Sam Bennett and Elia Viviani sprint on stage seven of the 2018 Giro d'Italia (Sunada)
(Image credit: Yuzuru SUNADA)

Viviani's team-mate Fernando Gaviria was also pushing out some big numbers before his Tour de France debut, beating world champion Peter Sagan (Bora-Hansgrohe) on stage two of the 2018 Tour de Suisse.

The Colombian surged ahead of Sagan with a 1,200w effort for 22 seconds, hitting a maximum output of 1,440w.

Three-time world champion Sagan didn't feature in the list year as a winner, but his power numbers for stage three of the Tour de Suisse (1,070w average, 1,420w max) weren't enough to catch Sonny Colbrelli (Bahrain-Merida) who took the victory.

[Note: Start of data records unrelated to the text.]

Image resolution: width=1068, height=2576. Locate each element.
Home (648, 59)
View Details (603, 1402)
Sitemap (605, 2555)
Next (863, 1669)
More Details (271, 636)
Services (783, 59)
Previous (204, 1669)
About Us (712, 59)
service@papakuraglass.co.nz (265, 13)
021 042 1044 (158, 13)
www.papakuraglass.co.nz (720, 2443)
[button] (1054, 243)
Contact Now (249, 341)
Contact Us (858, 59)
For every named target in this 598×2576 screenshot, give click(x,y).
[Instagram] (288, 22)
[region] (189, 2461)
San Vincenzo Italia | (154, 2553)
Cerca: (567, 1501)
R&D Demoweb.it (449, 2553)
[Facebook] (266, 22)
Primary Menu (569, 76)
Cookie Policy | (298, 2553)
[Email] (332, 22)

Sonny Colbrelli out-sprints Fernando Gaviria and Peter Sagan (Photo by Tim de Waele/Getty Images)
(Image credit: Tim de Waele/Getty Images)

Sagan started his sprint further back and actually put out bigger numbers than Colbrelli (1,050w average, 1,190w max), but was unable to get ahead of the Italian before the line as he found himself boxed in. It was second place Gaviria though - who beat Sagan to third - that put out the best stats, averaging 1,130w with a maximum of 1,380w as he hit 63.2kmh compared to Colbrelli's 63kmh.

Unfortunately the data doesn't cover all races in the calendar, but gives a glimpse of some of the amazing power numbers that the world's top professionals are able to pump out.